The goal, he added, is to prioritize guest comfort over throughput. “Luxury not lines,” Chávez says. “People should be enjoying themselves. Take your time, enjoy. We don’t want this to be a vacation that requires a vacation afterward.”
The owners of BON theme park aim to keep the park below capacity to avoid long lines and crowding at the rides and attractions.
Photo by Rupert Peace/Courtesy of Grupo Vidanta
While the park has space to accommodate 25,000 visitors, capacity will be capped at about 10,000 guests per day, depending on operational conditions, in order to maintain experience levels. Pricing will be comparable to leading U.S. theme-park destinations—approximately $150 per person, per day—with advance reservations required for peak dates.
Analysts say the development aligns with major shifts already underway in the global theme-park industry. According to Grand View Research, a market research and consulting company that provides market insights and analysis across 45 industries globally, the global theme-park market—valued at $64.5 billion in 2024—is projected to reach $110.6 billion by 2033, growing at a 6.3 percent compound annual growth rate as discretionary spending increases in regions including Latin America and Asia Pacific. North America currently holds the largest market share, at 36.9 percent, while younger travelers ages 19 to 35 are projected to be the fastest-growing visitor segment.
“The days of Disneyland being affordable for the average middle-class family are officially over, and we are increasingly seeing the top resorts in the theme-park industry being priced as premium experiences,” says Seth Kubersky, attractions journalist and podcaster. “Guests have become far more sophisticated in demanding cutting-edge technology while also being less patient with long queue lines. VidantaWorld appears to be taking the next logical step, dispensing with the fiction of catering to value-oriented customers and focusing on the needs of an elite audience.”

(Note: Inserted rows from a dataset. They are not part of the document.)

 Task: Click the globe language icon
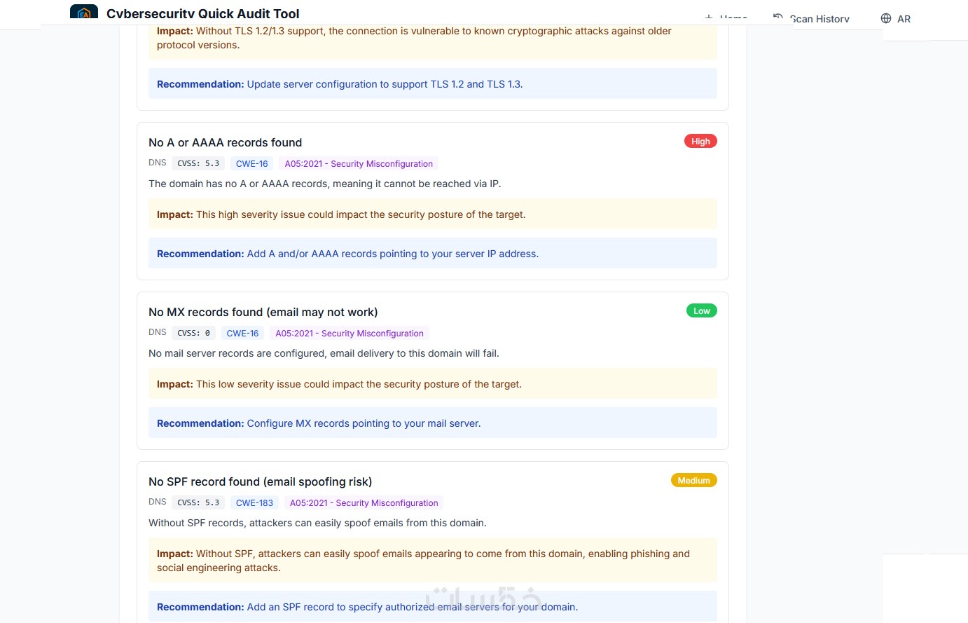pos(886,18)
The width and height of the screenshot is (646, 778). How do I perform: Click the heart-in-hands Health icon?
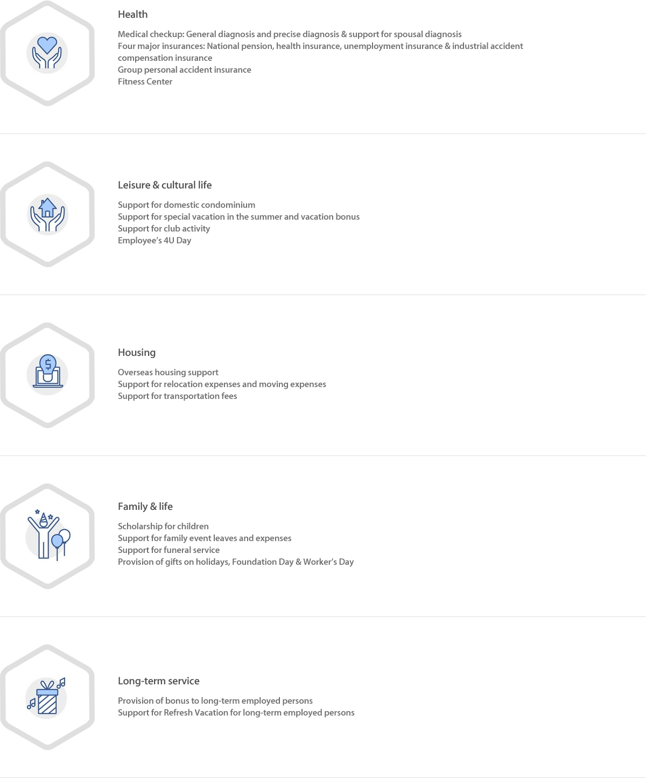pos(47,53)
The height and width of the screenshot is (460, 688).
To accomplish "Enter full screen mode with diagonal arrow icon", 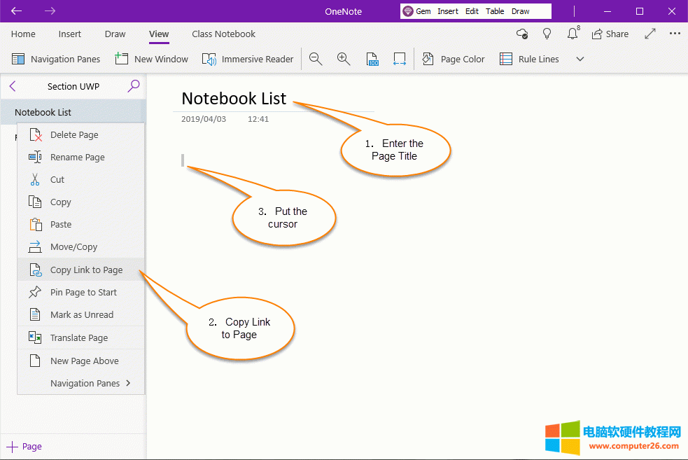I will [x=650, y=34].
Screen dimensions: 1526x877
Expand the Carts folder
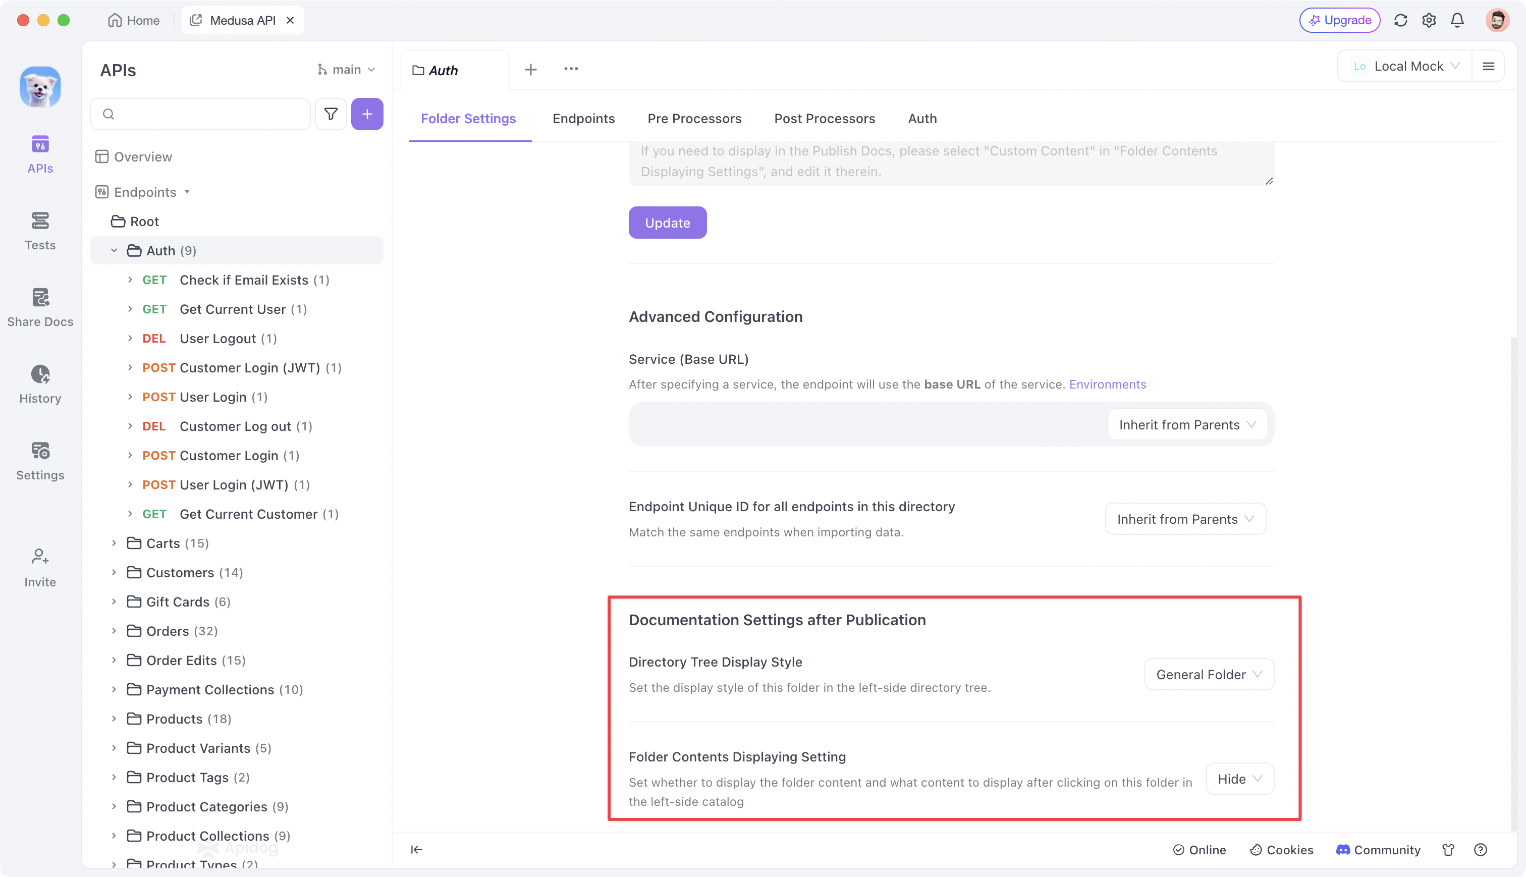tap(114, 543)
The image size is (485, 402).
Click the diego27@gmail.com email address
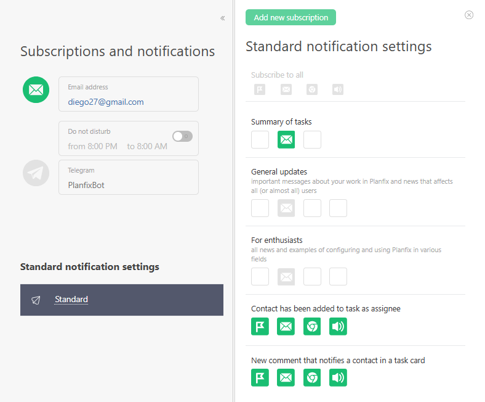pyautogui.click(x=106, y=102)
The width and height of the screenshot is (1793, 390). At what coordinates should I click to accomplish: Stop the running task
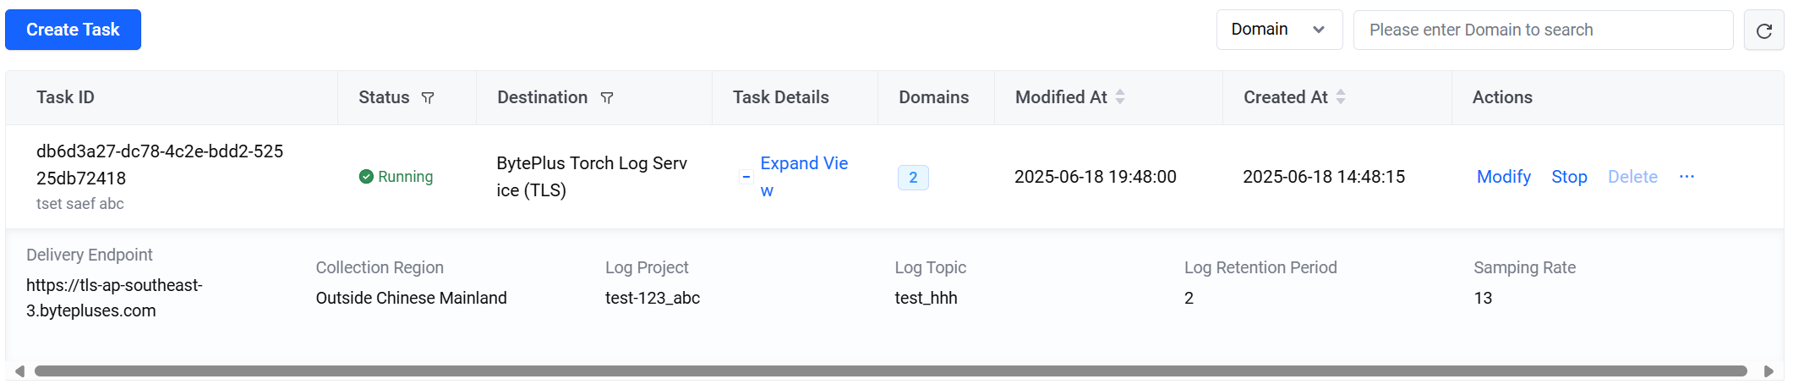tap(1569, 177)
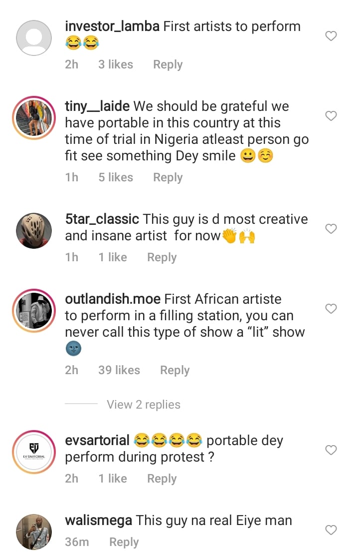This screenshot has height=555, width=359.
Task: Reply to walismega's comment
Action: (124, 542)
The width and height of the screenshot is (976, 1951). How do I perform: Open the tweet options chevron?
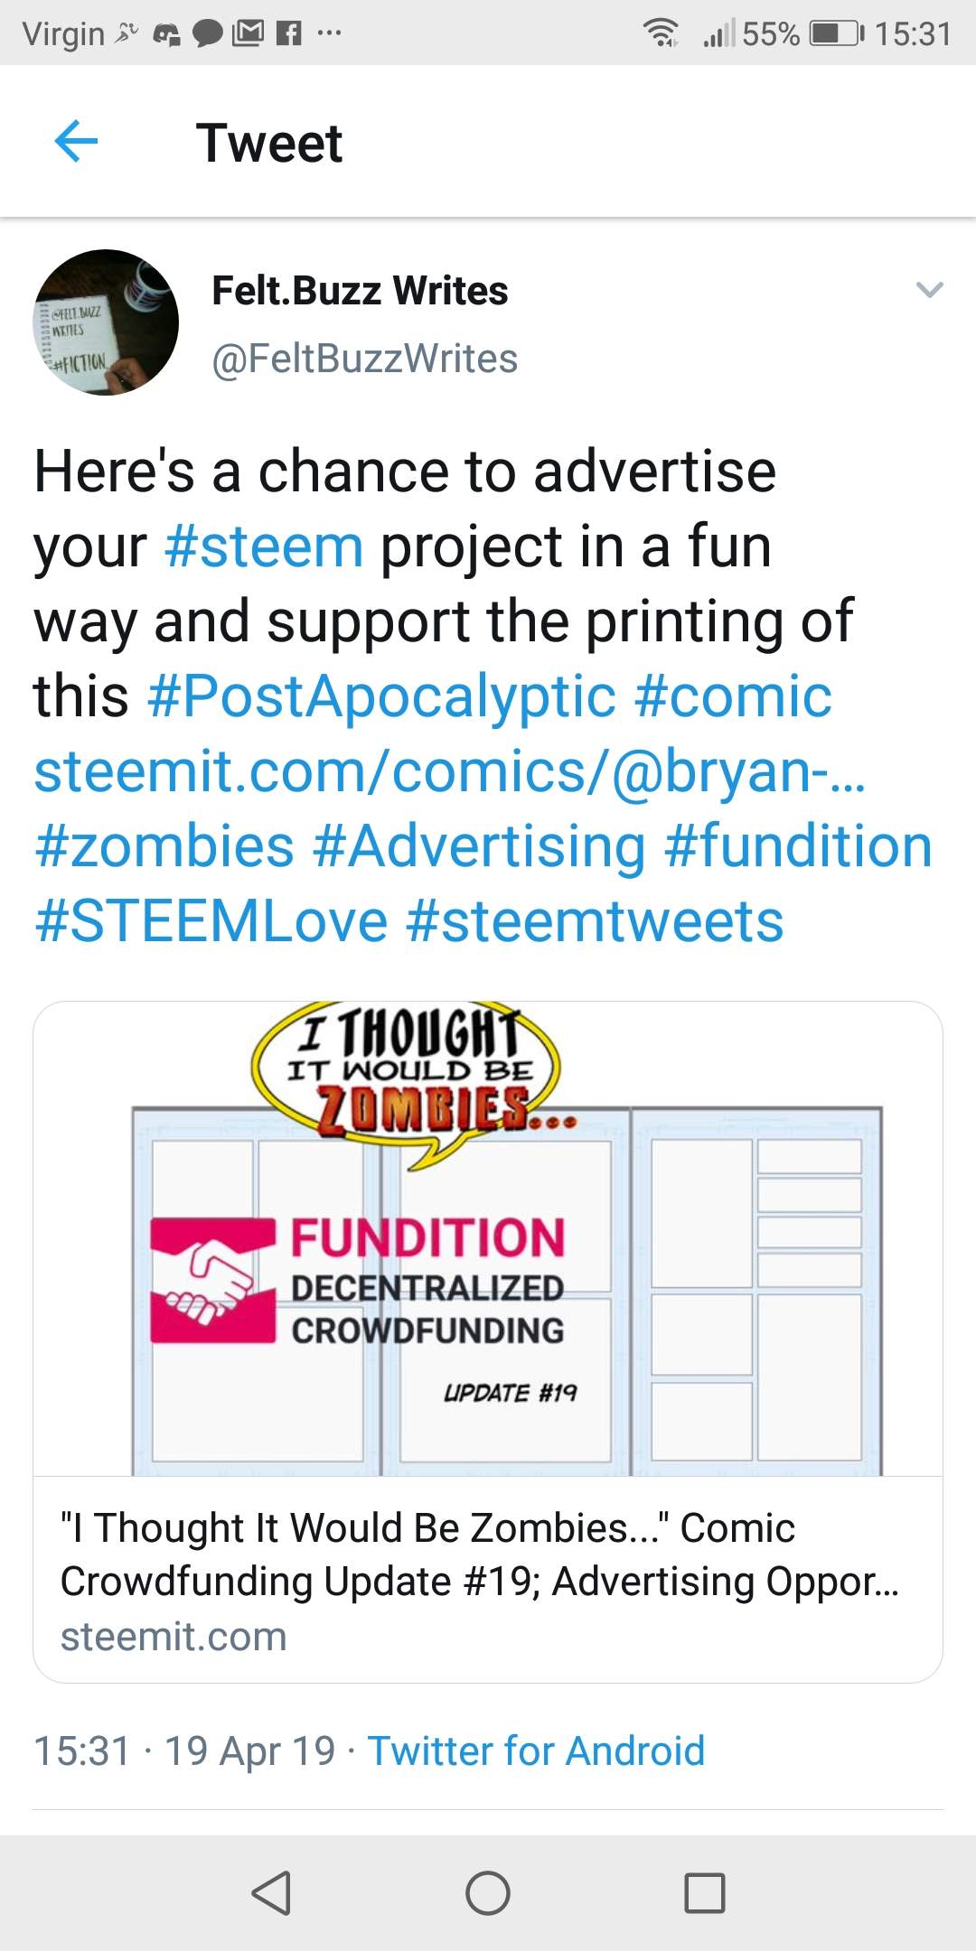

Kubersky noted that VidantaWorld may benefit from geographic positioning. “It appears to be positioned to capture both the top end of U.S. travelers as well as high-end visitors from Central and South America,” he says.
In place of roads, VidantaWorld has a gondola network and walkways for people to get around the expansive complex.
Courtesy of Grupo Vidanta
Robert Niles, editor of Theme Park Insider, says the emphasis on luxury and low density reflects a wider movement in the industry. “The successful companies in the business at this moment all are looking toward higher-income customers with more money to spend on discretionary entertainment and travel,” he says. “Initial impressions here may make or break this resort. Customer service remains the heart of this business.”
Chávez says the development is intended to integrate the natural landscape rather than replace it. VidantaWorld Nuevo Vallarta operates under EarthCheck certification (a program that provides benchmarking and verification for tourism businesses that demonstrate commitment to sustainability) and includes a private water-treatment plant that recycles wastewater for irrigation. “People have this misconception that when we build a hotel, we take away greenery,” he says. “The reality is, there was nothing there before we built, only empty agricultural land. We’ve added beautiful lakes, trees, and made it green.”
BON will open in phases beginning in fall 2026, initially accessible only to guests staying on property. More attractions and entertainment expansions are planned. “All of this work has led us not to the finish line but to the starting line,” Chávez says.